We would like to acknowledge the Canadian Institute for Health Research, the Ontario HIV Treatment Network, the Wellesley Institute and the AIDS Bureau, for funding this study. We would also like to acknowledge the support of the participating community-based AIDS Service organizations for their in-kind support and contribution to the research. Special thanks to J. Watson, M. Hamilton, D.B. Hintzen, J. Truax and the late P. White for conducting the face-to-face interviews, and whose insight and expertise have been a benefit to this study. Finally, we would like to thank the participants of this research for sharing their experiences with us.

Notes

This article is dedicated to the memory of LaVerne Monette, co-investigator with the Positive Spaces, Healthy Places (PSHP) research project, who passed away on December 1, 2010. Responsible for the Aboriginal arm of the study, she played a key role in developing the larger study. She brought to our team her life experiences as an Aboriginal woman and her passion to help Aboriginal people living with and at risk of HIV. She understood the critical role of housing in health and quality of life, and was a strong advocate for research to identify the housing needs of Aboriginal people in Ontario and for policy change that will lead to safe, stable housing for all.

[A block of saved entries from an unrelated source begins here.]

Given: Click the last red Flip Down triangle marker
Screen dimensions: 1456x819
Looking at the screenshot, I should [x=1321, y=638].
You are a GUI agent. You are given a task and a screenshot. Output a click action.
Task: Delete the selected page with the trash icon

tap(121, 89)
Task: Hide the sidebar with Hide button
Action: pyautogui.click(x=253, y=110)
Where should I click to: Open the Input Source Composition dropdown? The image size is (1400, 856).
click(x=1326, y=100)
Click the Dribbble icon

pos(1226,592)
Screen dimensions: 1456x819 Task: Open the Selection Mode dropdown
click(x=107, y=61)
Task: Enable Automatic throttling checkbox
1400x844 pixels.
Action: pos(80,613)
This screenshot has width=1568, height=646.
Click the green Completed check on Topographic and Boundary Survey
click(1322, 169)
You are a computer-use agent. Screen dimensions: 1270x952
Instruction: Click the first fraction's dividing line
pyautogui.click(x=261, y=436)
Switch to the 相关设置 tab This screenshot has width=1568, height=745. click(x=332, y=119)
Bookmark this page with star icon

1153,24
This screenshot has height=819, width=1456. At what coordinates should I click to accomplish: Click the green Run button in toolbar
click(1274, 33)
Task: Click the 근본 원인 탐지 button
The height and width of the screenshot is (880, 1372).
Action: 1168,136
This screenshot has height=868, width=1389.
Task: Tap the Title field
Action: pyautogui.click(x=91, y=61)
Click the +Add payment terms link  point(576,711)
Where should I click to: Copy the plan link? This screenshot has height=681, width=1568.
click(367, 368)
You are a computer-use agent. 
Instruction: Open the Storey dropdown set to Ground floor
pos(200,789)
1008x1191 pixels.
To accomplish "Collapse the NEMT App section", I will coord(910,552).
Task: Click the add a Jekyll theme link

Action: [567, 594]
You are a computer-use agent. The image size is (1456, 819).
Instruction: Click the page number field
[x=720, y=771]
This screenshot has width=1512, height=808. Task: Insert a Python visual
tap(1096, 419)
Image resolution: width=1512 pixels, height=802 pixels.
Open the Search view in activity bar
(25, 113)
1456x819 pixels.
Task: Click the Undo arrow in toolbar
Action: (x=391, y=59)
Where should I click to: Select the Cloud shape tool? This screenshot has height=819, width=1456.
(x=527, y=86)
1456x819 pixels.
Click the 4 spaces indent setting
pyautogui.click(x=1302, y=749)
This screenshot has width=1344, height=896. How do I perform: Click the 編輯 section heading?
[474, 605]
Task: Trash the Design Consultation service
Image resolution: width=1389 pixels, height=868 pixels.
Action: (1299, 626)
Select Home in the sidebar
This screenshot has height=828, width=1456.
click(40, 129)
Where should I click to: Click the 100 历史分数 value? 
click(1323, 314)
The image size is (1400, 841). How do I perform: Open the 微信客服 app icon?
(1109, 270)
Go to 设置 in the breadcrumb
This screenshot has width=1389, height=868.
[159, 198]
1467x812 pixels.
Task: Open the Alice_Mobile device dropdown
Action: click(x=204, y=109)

1. At the time of publication, the Group of Eight (G8) countries included Canada, France, Germany, Italy, Japan, Russia, the United Kingdom and the United States.

2. In Canada, MSM is an epidemiological term used to categorize men who self-defined as gay, bisexual, or two-spirited, or men who have had sex with men.

3. In Canada, “countries where HIV is endemic” is an epidemiological term used to categorize people born in countries where HIV is disproportionate to the general population and prevalent in the female population.